- Estratto del documento:
☆ ☆ ☆ ☆

Nell’arco di due anni, tra il 1993 e il 1994, la software house pubblicò un numero sorprendente di fumetti interattivi: 13 episodi di Tex Willer, 12 di Diabolik e 17 di Dylan Dog. Siccome ciascun titolo doveva essere compatibile sia per PC che Amiga, questo naturalmente comportava lavoro doppio per programmatori e tester. Per rispettare rigorosamente la severa tabella di marcia mensile, la creatività e sperimentazione in diversi generi che avevano reso Simulmondo una realtà tanto apprezzata, svanirono nel nulla. Il direttore della produzione Ivan Venturi ne parla come una trasformazione fatale: “Quelli che lavoravano in Simulmondo avevano poco più di vent’anni ed erano affascinati dall’idea che lo sviluppatore di Sim City avesse guadagnato un miliardo; per questo ad alcuni di loro l’idea di lavorare serialmente suonava poco creativa. A loro sembrava di lavorare in fabbrica.”
Mario Bruscella ricorda le difficoltà legate al lavoro nell’azienda bolognese: “Per me lavorare a distanza era diventato sempre più costoso e con quanto guadagnavo a Simulmondo, facevo fatica perfino a pagare un affitto a Bologna, tanto meno a coprire le altre spese. All’epoca chi voleva fare il programmatore era davvero un eroe, s’imparava tutto da soli o con minime indicazioni che prendevamo sui listati di qualche rivista!”
Il programmatore Ciro Bertinelli ricorda poi, quando un bug critico nell’episodio 5 di Dylan Dog rendeva impossibile completarlo, su di loro si riversarono le chiamate di tanti giovani clienti contrariati. Ciro ricorda che al team fu indicato di rispondere a chi si lamentava: “Il gioco non può essere completato perché troppo difficile, v’invieremo la versione più semplice.” Naturalmente, per “più semplice” s’intendeva la versione emendata dal bug: mai Simulmondo si era abbassata a un livello così basso nei rapporti con la clientela.
Nel mese di marzo 1993, debuttò in edicola un’altra serie episodica, Simulman: stavolta non si trattava di una licenza, bensì di un personaggio ispirato alle sembianze di Venturi (e Jim Morrison!) la cui serie di avventure si svolgeva proprio nel 2021. Oltre all’ambientazione futurista, la serie vantava personaggi particolarmente ispirati come “Il sistema operativo negativo SS-DOS”. Per Carlà non sarebbe certarmente finita lì, erano in programma ancora altre nuove serie episodiche per i mesi a venire.

☆ ☆ ☆ ☆

- Elenco voci:
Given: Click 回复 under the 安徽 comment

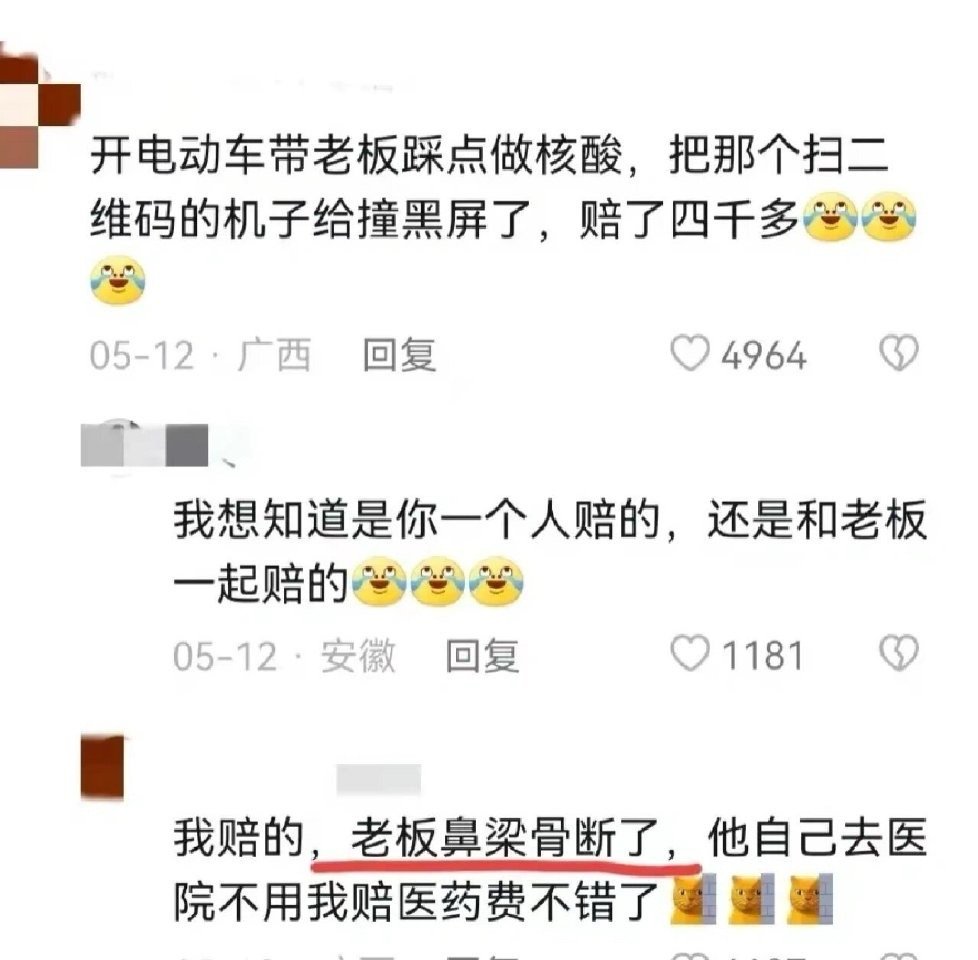Looking at the screenshot, I should click(482, 656).
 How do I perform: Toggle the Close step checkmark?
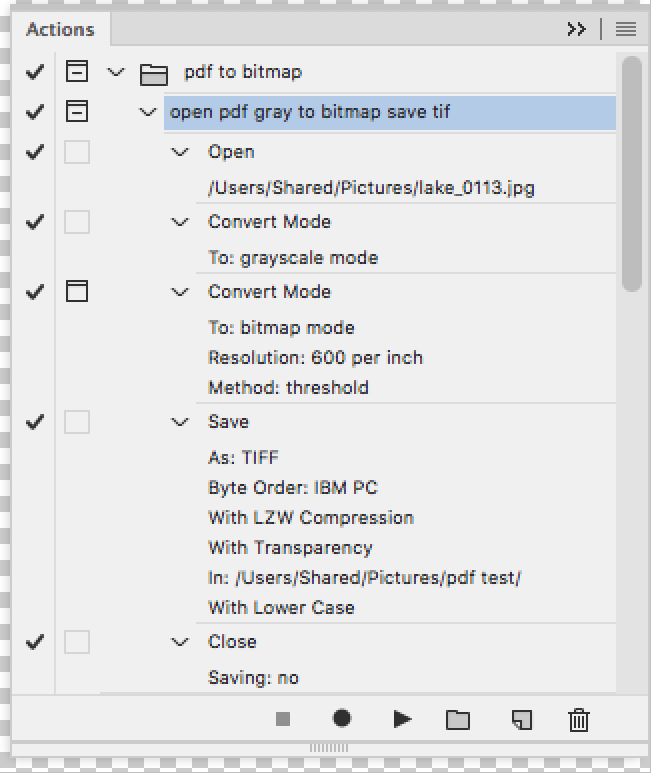coord(35,642)
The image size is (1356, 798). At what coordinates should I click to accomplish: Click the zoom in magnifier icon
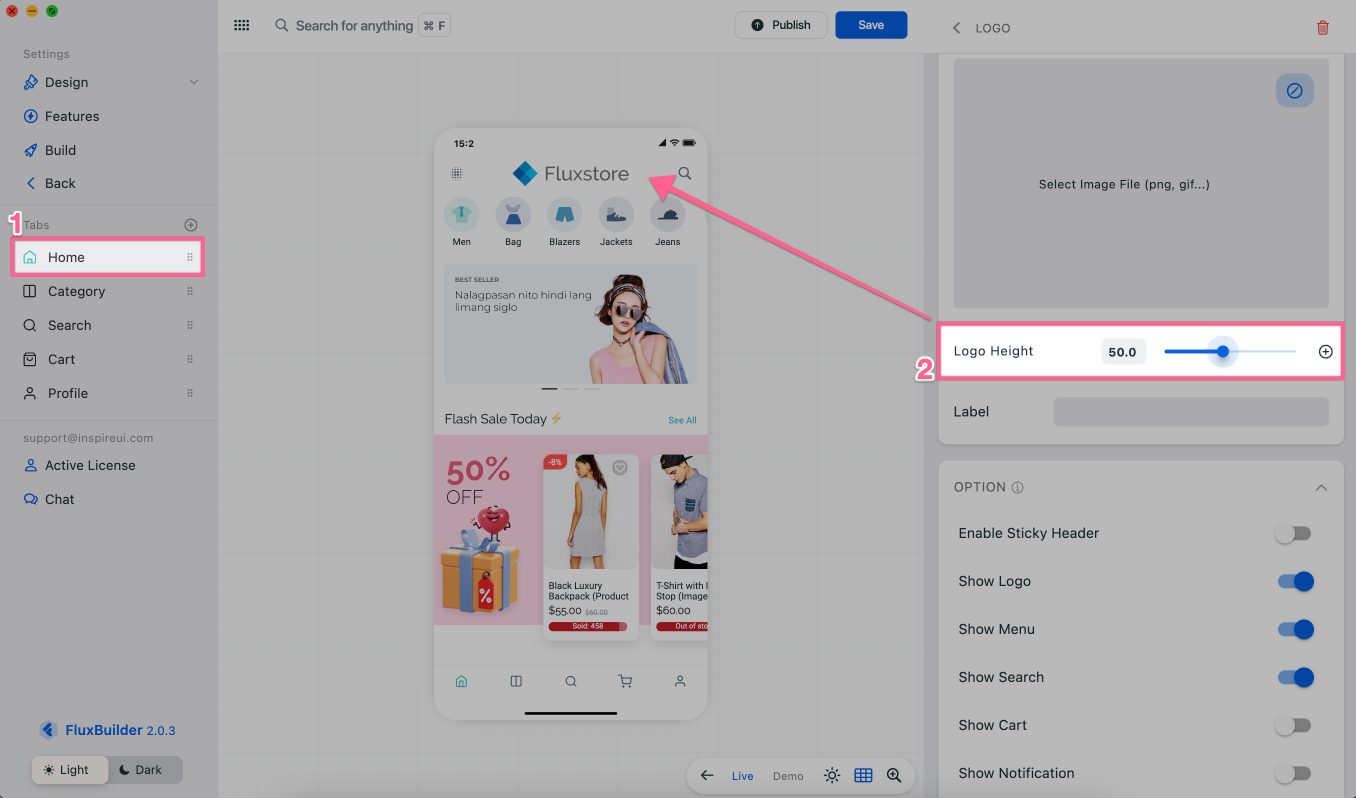894,776
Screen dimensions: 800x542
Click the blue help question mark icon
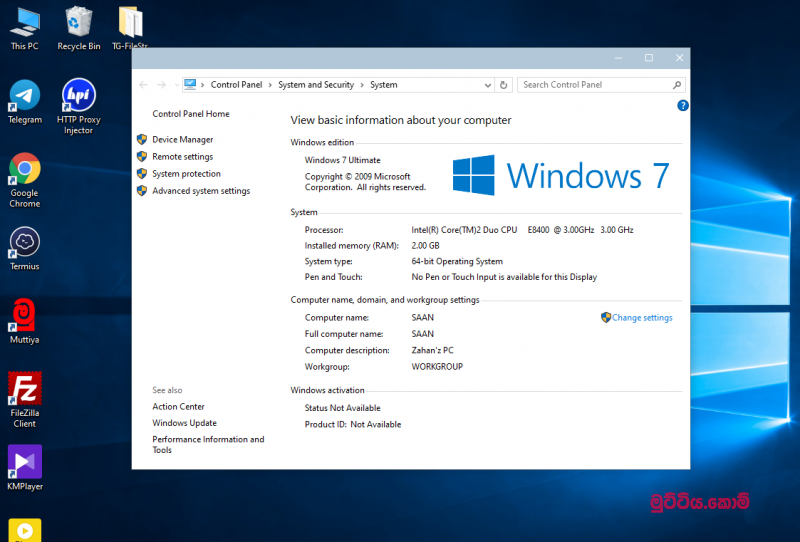683,105
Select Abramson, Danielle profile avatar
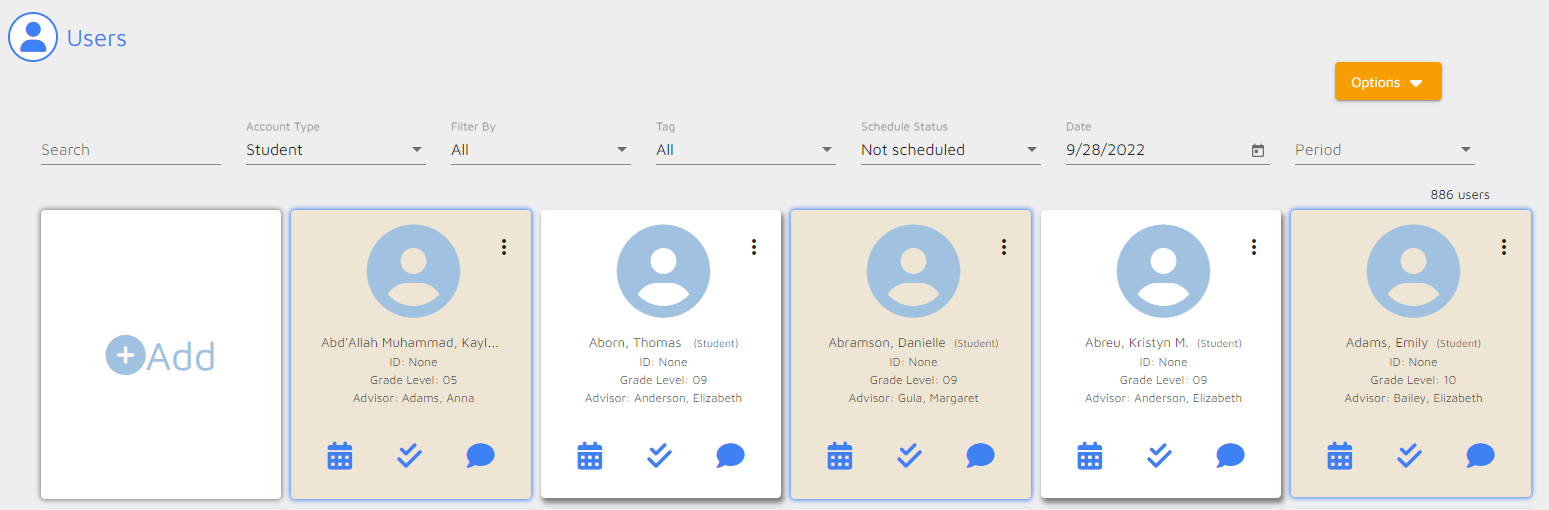Screen dimensions: 1549x510 [x=913, y=271]
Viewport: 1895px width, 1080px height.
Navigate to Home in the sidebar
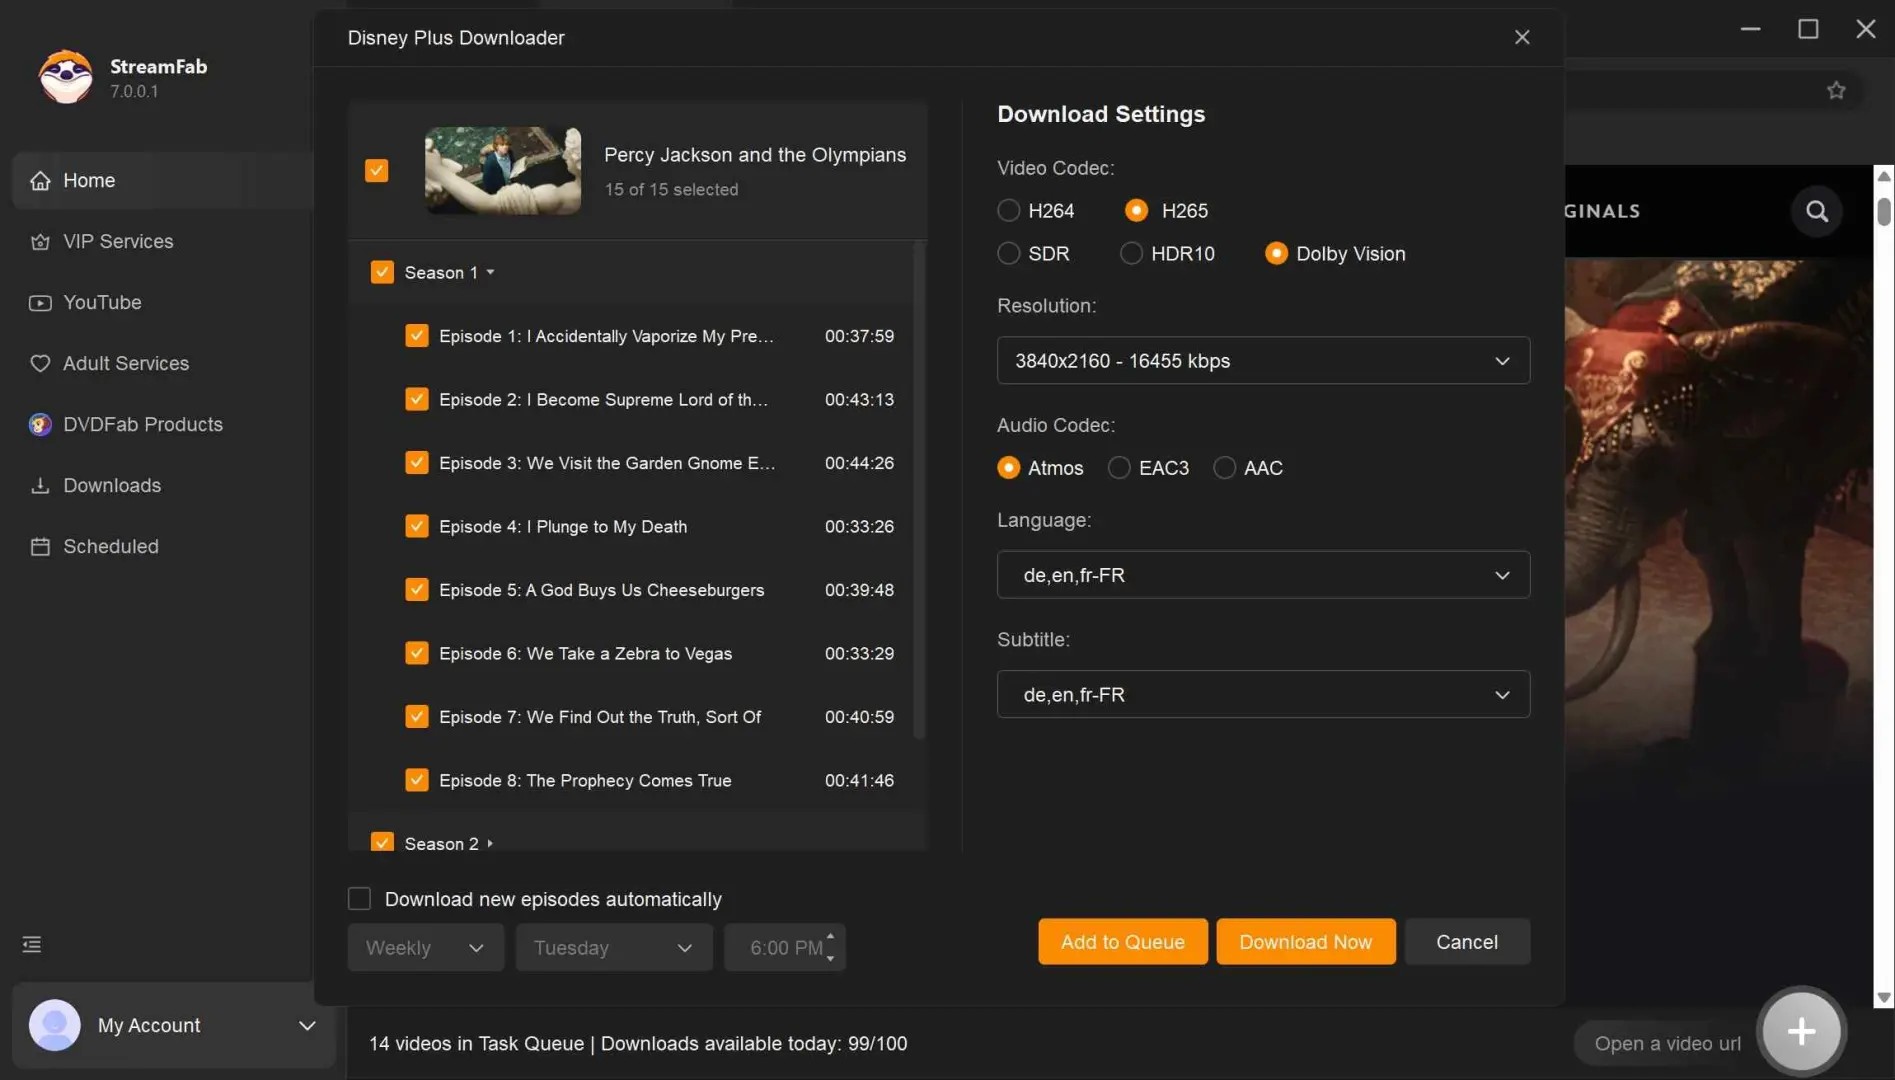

☆ ☆ ☆ ☆

- Compiti da svolgere:
**a)** Elenca tutte le serie episodiche di Simulmondo citate nel brano su Simulmondo.
**b)** Rispondi a queste domande sul brano su Simulmondo.
(i) Quanti episodi di Dylan Dog uscirono tra il 1993 e il 1994?
(ii) In quale episodio di Dylan Dog un bug critico impediva di finire il gioco?
(iii) In che mese e anno debuttò in edicola Simulman?
**c)** Scrivi il seguito del brano su Simulmondo, partendo dopo la sua ultima frase.
Le voci non hanno alcun legame con il brano su Simulmondo.

- Soluzioni:
**a)** Tex Willer, Diabolik, Dylan Dog, Simulman

**b)**
(i) 17
(ii) Nell'episodio 5
(iii) Nel marzo 1993

**c)**
Bertinelli continua dicendo che, ormai, l’azienda aveva smesso d’investire in ricerca e sviluppo. Tutte le risorse a disposizione, umane ed economiche, erano concentrate sul fronte dell’edicola: una scelta che non tarderà a portare conseguenze irrimediabilmente negative. Su un altro punto, la maggior parte degli ex sviluppatori di Simulmondo sembra essere d’accordo: il direttore Francesco Carlà era un imprenditore in gamba e con idee lungimiranti, ma non sembrava avere altrettanto talento nella gestione delle risorse umane.
Gianluca Gaiba ricorda come, nel 1993, i diversi ruoli di produzione fossero finiti per saltare del tutto. Nonostante il suo ruolo da un musicista, si ritrovava contemporaneamente a occuparsi anche del testing dei titoli e sceneggiature. Il team di programmatori era cresciuto numericamente, nei mesi, fino a comprendere più di una ventina di persone, ma i progetti erano troppi per poterli gestire in maniera ordinata. Era necessario occuparsi di tutto, non ci sarebbe stato modo di rispettare le scadenze altrimenti. Dopo mesi di lavoro durissimo, Gaiba menzionò a Carlà il pensiero di voler abbandonare l’azienda, ricevendo come risposta atteggiamenti di quasi totale indifferenza. “Mi sembrò come se me ne fossi potuto andare in qualsiasi momento, quasi ci fossero tre persone pronte a prendere il mio posto” ricorda. Gaiba lascia l’azienda poco dopo l’inizio dell’anno.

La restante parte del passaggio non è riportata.